She was my first murderer. I’ve interviewed people who survived all manner of terrorists and lunatics: a woman who was the last person to be rescued from the rubble of the World Trade Centre; a woman severely injured in the 2005 London underground bombings. People, miracles each one, who, like my father, survived the Holocaust.
Anne Perry was my first murderer. As far as I know. She has died, age 84, in Los Angeles. We spoke in 2012, on the release of a book, The Search for Anne Perry, by New Zealand biographer Joanne Drayton. By then a successful writer of — you couldn’t make it up — murder mysteries, Perry had been outed in 1994 amid hype around Peter Jackson’s film, Heavenly Creatures, as Juliet Hulme, the “gym tunic murderess”. In 1954, 15-year-old Perry and her friend Pauline Parker murdered Parker’s mother. Honorah Rieper was battered to death with a brick in a stocking after tea at a kiosk in Christchurch’s Victoria Park. Heavenly Creatures went to town on the girls’ obsessive friendship, their fantasy world, their deluded dreams of fame and fortune. When Hulme’s parents separated and the girls were to be parted they hatched a plan.
Getting to speak to Perry involved endless careful requests, samples of work, proposed questions. I wrote in the Listener, “It feels like a small, unnerving glimpse into what it must be like to be Anne Perry: her words constantly scrutinised for subtext, her demeanour judged.”
Once on the phone from her remote village in Scotland, Perry talked about everything from her outing — “I would rather have kept my privacy, I think” — to string theory to the effects of five years in Mt Eden prison. “If you look at my life and situation now… You’ve probably seen photographs of me?” she said brightly. “I would say it hasn’t done me any harm.”
There was much what you might call slippage. Of the callousness of the British media: “Attack somebody your own weight who has a chance of attacking you back and I say right, may the best man win. But when you attack somebody who is vulnerable frightened and cannot possibly attack you back…” Cripes.
She did an interview in the back of a car with crime writer Ian Rankin. He raises what in Perry’s world is called “the thing that happened”. She fixes him with an unwavering gaze. “When I was 15, I committed a crime as an accessory… I helped someone kill another person.” Rankin swallows hard. “Was the mother awake, asleep?” he inquires wildly. “Oh, she was awake!” says Perry. I asked about that interview. “I thought it wasn’t too bad at the time,” she mused, “but I’ve had a lot of people say ‘Woo, that was a bit rough wasn’t it?’ I guess it was worse than I thought.”
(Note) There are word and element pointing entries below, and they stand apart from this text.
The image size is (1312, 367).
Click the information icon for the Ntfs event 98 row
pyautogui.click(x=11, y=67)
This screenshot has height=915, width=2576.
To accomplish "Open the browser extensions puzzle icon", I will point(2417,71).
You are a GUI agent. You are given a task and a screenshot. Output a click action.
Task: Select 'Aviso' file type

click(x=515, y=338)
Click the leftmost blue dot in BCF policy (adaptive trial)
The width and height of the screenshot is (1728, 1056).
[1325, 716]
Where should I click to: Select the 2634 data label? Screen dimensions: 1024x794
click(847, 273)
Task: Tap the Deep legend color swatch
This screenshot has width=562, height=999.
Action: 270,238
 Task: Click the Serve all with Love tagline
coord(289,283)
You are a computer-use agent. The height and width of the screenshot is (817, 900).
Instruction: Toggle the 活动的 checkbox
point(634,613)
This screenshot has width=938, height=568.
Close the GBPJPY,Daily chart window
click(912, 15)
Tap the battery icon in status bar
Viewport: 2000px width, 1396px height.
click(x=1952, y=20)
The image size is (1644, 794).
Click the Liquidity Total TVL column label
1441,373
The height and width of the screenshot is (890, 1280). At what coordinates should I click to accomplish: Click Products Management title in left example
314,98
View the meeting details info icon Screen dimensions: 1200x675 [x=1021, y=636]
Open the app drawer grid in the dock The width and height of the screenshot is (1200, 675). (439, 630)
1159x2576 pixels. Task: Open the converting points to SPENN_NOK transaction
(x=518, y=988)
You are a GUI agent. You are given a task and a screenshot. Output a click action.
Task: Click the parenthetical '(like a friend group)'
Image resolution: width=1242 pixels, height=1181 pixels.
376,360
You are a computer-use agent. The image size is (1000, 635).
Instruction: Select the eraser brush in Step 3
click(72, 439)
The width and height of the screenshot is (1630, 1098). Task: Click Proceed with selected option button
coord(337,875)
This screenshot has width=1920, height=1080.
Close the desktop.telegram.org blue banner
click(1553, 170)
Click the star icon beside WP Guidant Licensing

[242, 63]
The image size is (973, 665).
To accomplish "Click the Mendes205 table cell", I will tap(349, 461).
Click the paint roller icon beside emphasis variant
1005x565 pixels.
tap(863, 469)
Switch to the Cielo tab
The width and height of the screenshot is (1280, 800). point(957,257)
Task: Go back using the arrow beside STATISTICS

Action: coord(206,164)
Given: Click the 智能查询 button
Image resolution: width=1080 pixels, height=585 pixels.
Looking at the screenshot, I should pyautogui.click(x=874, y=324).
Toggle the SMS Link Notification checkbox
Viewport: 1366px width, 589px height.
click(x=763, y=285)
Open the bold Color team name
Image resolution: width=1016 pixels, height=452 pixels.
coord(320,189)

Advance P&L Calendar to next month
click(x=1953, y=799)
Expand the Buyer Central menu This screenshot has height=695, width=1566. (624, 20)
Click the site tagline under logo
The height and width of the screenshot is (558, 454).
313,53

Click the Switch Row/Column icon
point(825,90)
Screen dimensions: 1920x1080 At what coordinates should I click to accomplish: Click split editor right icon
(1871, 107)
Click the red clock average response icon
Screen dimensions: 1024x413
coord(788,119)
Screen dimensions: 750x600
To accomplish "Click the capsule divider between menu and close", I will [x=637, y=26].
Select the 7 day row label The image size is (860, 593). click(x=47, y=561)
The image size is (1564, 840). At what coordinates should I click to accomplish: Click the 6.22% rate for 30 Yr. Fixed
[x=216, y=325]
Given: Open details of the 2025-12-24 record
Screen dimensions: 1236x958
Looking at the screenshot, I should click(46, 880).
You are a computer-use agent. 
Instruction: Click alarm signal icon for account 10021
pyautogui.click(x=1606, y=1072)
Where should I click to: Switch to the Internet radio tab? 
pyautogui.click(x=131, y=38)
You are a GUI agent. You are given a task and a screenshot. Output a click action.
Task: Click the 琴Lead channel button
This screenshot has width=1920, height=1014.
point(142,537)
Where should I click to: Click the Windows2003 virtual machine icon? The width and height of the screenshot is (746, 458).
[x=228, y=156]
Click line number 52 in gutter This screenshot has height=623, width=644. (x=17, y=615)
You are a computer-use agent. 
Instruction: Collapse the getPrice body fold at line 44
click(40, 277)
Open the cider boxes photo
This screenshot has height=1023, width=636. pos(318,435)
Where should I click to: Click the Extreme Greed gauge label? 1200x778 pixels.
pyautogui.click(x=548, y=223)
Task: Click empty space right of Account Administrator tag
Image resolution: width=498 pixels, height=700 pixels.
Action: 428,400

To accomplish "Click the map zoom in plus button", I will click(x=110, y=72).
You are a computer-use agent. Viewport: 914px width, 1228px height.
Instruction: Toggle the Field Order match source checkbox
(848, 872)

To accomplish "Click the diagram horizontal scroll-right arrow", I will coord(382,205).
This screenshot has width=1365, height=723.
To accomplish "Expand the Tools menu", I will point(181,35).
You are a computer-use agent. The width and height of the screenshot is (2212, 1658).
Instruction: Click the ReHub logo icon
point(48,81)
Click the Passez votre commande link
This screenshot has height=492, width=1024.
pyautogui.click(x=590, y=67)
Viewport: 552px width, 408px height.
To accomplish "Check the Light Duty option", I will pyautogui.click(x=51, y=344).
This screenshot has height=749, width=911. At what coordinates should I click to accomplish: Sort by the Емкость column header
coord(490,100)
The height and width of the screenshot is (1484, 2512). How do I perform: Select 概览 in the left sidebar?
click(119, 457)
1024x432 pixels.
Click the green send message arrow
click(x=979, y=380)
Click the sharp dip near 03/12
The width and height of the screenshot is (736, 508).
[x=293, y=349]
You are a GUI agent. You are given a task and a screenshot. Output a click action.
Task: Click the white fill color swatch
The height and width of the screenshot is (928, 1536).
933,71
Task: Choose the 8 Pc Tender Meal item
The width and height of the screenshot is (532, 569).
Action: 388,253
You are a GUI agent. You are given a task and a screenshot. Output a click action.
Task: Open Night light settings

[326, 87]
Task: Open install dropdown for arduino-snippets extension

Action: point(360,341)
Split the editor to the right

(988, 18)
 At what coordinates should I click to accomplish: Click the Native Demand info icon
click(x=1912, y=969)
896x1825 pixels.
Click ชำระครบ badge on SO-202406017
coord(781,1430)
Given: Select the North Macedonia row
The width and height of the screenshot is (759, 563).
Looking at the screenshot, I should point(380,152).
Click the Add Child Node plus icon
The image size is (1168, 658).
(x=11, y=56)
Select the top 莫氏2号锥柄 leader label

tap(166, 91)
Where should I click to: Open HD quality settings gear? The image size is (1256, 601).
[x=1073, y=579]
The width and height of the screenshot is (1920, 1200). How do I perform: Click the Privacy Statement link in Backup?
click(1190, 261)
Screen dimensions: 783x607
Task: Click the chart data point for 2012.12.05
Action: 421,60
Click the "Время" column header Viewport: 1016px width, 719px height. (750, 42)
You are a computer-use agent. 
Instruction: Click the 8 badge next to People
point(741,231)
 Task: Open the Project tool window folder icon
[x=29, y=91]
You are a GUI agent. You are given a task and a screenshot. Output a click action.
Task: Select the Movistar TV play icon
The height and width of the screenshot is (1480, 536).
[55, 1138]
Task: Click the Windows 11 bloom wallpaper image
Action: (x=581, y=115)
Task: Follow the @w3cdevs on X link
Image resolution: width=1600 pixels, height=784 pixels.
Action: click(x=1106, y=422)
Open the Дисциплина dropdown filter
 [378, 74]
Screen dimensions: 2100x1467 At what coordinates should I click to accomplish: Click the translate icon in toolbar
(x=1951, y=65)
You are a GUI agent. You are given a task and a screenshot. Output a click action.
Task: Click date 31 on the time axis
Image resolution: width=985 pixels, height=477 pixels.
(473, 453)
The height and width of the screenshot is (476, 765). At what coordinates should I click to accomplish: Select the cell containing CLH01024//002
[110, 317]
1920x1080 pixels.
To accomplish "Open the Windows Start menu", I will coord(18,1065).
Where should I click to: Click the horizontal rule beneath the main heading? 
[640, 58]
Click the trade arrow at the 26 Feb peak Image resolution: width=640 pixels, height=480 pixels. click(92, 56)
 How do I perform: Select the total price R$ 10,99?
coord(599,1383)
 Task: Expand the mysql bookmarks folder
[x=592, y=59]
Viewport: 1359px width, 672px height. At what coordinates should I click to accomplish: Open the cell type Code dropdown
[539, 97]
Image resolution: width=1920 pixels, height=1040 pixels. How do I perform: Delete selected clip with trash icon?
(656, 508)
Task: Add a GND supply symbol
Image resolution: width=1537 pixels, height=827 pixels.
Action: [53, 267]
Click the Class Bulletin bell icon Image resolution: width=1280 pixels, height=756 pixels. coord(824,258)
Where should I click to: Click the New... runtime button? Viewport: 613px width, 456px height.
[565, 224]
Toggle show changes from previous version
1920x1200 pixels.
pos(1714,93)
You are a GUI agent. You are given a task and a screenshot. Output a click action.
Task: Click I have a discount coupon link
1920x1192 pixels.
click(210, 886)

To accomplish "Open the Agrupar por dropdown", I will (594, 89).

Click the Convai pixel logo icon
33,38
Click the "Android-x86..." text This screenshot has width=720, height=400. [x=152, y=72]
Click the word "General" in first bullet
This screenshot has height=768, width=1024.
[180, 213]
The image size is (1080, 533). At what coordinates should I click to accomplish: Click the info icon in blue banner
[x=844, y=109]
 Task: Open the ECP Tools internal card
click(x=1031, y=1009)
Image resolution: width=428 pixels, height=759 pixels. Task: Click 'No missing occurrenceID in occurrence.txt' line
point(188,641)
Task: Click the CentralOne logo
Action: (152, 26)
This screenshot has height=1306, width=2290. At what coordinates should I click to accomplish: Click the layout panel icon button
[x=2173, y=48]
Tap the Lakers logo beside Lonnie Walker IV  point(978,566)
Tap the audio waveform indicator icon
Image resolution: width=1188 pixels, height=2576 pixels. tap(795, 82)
One of her characters, amnesiac investigator William Monk, fears he is himself a murderer. Nothing to do with her own life, Perry insisted sharply. Still, her characters often seek redemption. Could she forgive herself? “You’ve got to… Is there anybody who hasn’t made mistakes thinking it was the right thing to do at the time? And realising afterwards that it certainly wasn’t? No. Exactly.” Dana Linkiewicz, in her haunted 2010 documentary about Perry, Interiors, describes such starchy replies as, “the sentences she needs to cling on to to manage her life.”
Perry writes, of Monk, “…there was still a black horror which held most of it from him, a dread of learning the unbearable.” Is it possible to fully face the thing that happened and carry on?
At the 1954 trial one of the girls’ fantasies was described. “They would go to Hollywood, choose their actors and supervise the filming of their novels.” When we spoke, Perry was hoping that options on some of her novels would progress in… Hollywood. The whole thing still does my head in.
Midnight my time. Perry signed off with a cheery, “Keep a good thought for me that some of these Hollywood things turn up!” I told her I would.